PAGE TEXT:
━━━━━━━━
For our purposes, the foundation of trust is the most important idea. To trust another is, among other things, to place stakes that concern oneself in the hands of another. In order to do that, one must believe that the other will not abuse that trust, that the other will not expose one needlessly. But one must also believe that the other is capable of handling those stakes at least as well (or nearly as well) as oneself. That is to say, one must believe the other to be equally capable of handling those stakes. To trust another, then, in addition to relying on good will, also requires the presupposition of equality. Each of those who sat at the lunch counter in Greensboro in 1960 and then across the U.S. Southern states had to presuppose that his or her colleagues were equally capable of withstanding the social disapproval and at times the violence that would be visited upon them. Otherwise, he or she would be left vulnerable to humiliation to physical abuse.

To coordinate together in a movement that presupposes equality is to recognize one another as equally capable of contributing to the movement. This does not entail that everyone has the same skills or must do exactly the same work. The presupposition of equality is not the presupposition of identity or sameness. It may be that some people are better at coordinating complementary activities, while others are better at public speaking, and still others excel at quiet persuasion of those uncommitted to the goals of the movement. Rather, what is presupposed among those involved in the movement is that none is inferior to the others, that all have a valuable contribution to make and should be recognized on the basis of that alone.

Moreover, the presupposition of equality does not require that everyone’s opinions be considered equally correct—which in any case would lead to contradiction in cases where opinions diverged. Rather, it requires that everyone be taken seriously as an interlocutor. An excellent example of this is the “mic check” that occurred in the Occupy movement in the U.S., where—since the police had prohibited microphones—people listening to a speaker had to repeat his or her words so that those behind them could hear the message. As a number of people involved in Occupy reported, saying aloud words they disagreed with forced them to think about the message more rigorously without dismissing it in advance. Even where ultimately they disagreed with the message they found themselves thinking that in most cases the message was at least worthy of consideration. The upshot of this, although this would be a topic for another occasion, is that the presupposition of equality can be combined with various forms of decision-making: not only consensus but also various types of voting.

To recognize others and to be recognized as an equal is an empowering experience for those in a police order who are used to being treated and often experienced as less than equal. It is a commonly recognized phenomenon that persistently treating someone as inferior often results in a person’s thinking of or experiencing himself or herself as indeed inferior. In this way, acting out of the presupposition of equality is, as Rancière notes, emancipating. Political action, he writes, collective action from the presupposition of equality, “is the definition of a struggle for equality which can never be merely a demand upon the other, nor a pressure put upon him, but always simultaneously a proof given to oneself. This is what ‘emancipation’ means.” (10) And what better proof can there be than an emancipation that arises not from what is granted by those better placed in a hierarchy than one that emerges from one’s own activity? What better proof to those who participated in the lunch counter sit-ins of their own character (against the image of blacks portrayed by white Southerners) could they have had than their own actions and their reactions to those who abused them?
━━━━━━━━
DATASET:
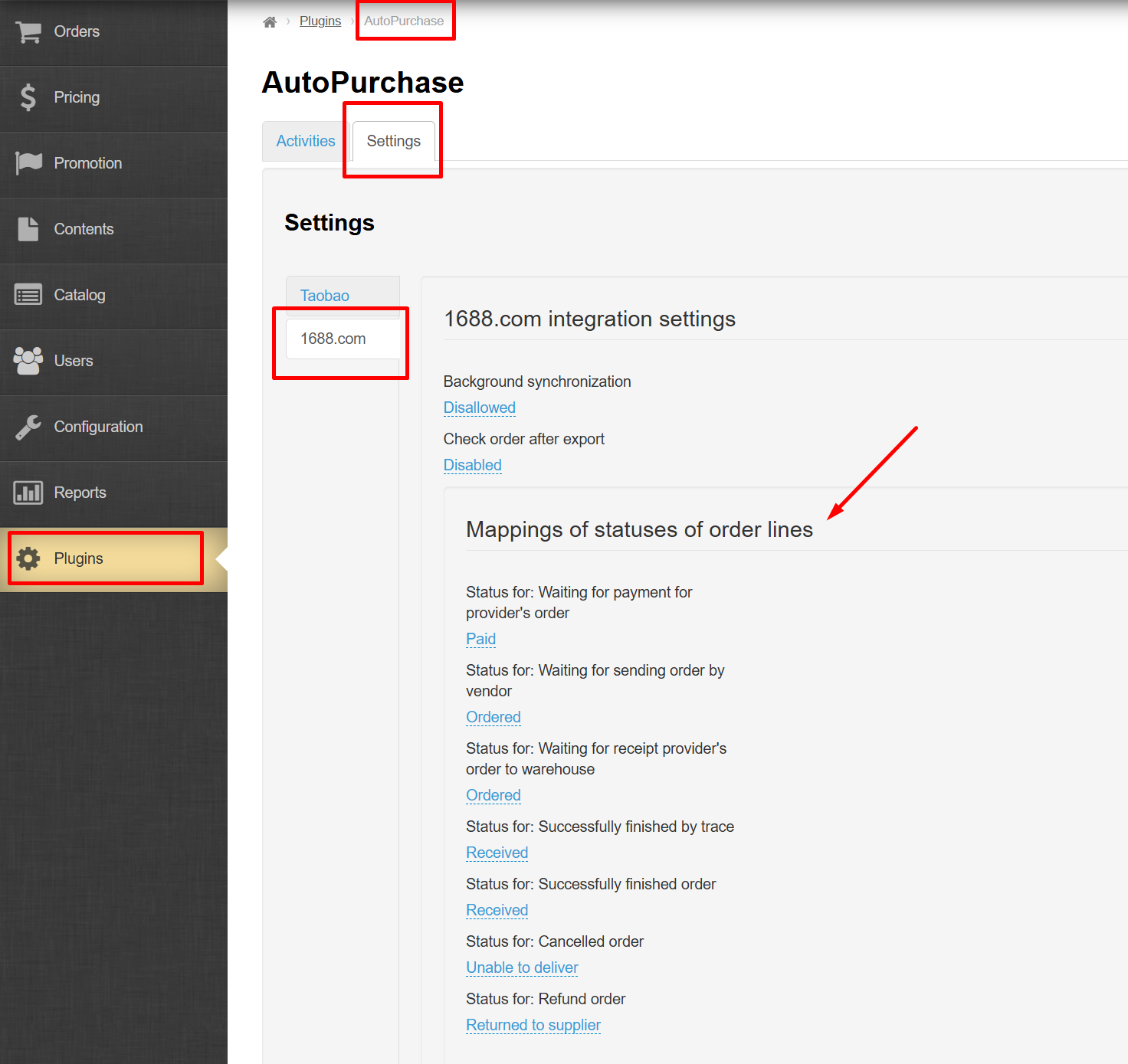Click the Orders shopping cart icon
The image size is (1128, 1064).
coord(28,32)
━━━━━━━━
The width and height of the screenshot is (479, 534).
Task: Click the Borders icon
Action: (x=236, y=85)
━━━━━━━━
WHAT YOU NEED TO DO: Extend the passage on trust and the presupposition of equality from its last sentence. The material has no connection to the passage on trust and equality.

ANSWER TO THE PROBLEM:
So far, we have concentrated on the internal relationships of a movement based on disidentification in the name of equality. How about the relationship with the adversary, with those who oppose the movement? How can they be related to on the basis of the presupposition of equality? In general, the same parameters apply: they must be presupposed to be equal to those in the movement. But how is one to oppose someone politically and at the same time treat them as an equal? Of course, it is not impossible. As we have already seen, one can consider a colleague within the movement to be mistaken without believing that she or he is less than equal. How might this lesson apply to those outside the movement?

Here is where the dynamic of nonviolence begins to show its worth. Nonviolent movements—to the extent that they are nonviolent—require treating everyone, including adversaries, with dignity, that is, as having the ability to engage in projects and relationships that unfold over time; to be aware of one’s death in a way that affects how one sees the arc of one’s life; to have biological needs like food, shelter, and sleep; to have basic psychological needs like care and a sense of attachment to one’s surroundings. As I have already mentioned, this does not require nonviolence to abjure coercion. One can coerce an adversary while still respecting his or her dignity. Although the lunch counter sit-ins were not directly coercive, the collective action of those who participated alongside those who supported them and even those who became indignant at the treatment of their fellow citizens was eventually coercive. Woolworth’s would certainly have preferred to retain its segregationist policies. However, although Woolworth’s was coerced, the dignity of its owners and managers was not violated, whether through physical, psychological, or structural violence.

What is true of the lunch counter sit-ins applies more generally across the various instances of nonviolent resistance. In the Philippines in the 1980s, Ferdinand Marcos was removed from power through a nonviolent movement of Filipino citizens. Once removed, he certainly did not enjoy his previous standard of living; however, the U.S., his longtime supporter, ensured that he continued to live a fully human life. At around the same time, the largely nonviolent anti-apartheid movement in South Africa undermined the exclusive access of white South Africans to the political process without violating the dignity of those who opposed them. The Occupy movement in the U.S. sought to sway public opinion to support policies oriented toward a less inegalitarian distribution of wealth. This would certainly have been coercive to the 1%, but it would not have violated their dignity.

In respecting the dignity of its adversaries, nonviolence need not be coercive. What it requires is the recognition that everyone, including those among its adversaries, has the right to create a meaningful life in the way we have noted above. To put this point another way, it requires the presupposition of the equality of all speaking beings. Nonviolence presupposes that each person, unless he or she is deeply damaged in some way, is equally capable of constructing a life worth living, and nonviolence creates its actions under that presupposition with regard to both participants and adversaries. To cast this idea in Rancière’s terms, the challenge of nonviolence might be said to be this: “[O]ur problem isn’t proving that all intelligence is equal. It’s seeing what can be done under that supposition. And for this, it’s enough for us that the opinion be possible—that is, that no opposing truth be proved.” (11)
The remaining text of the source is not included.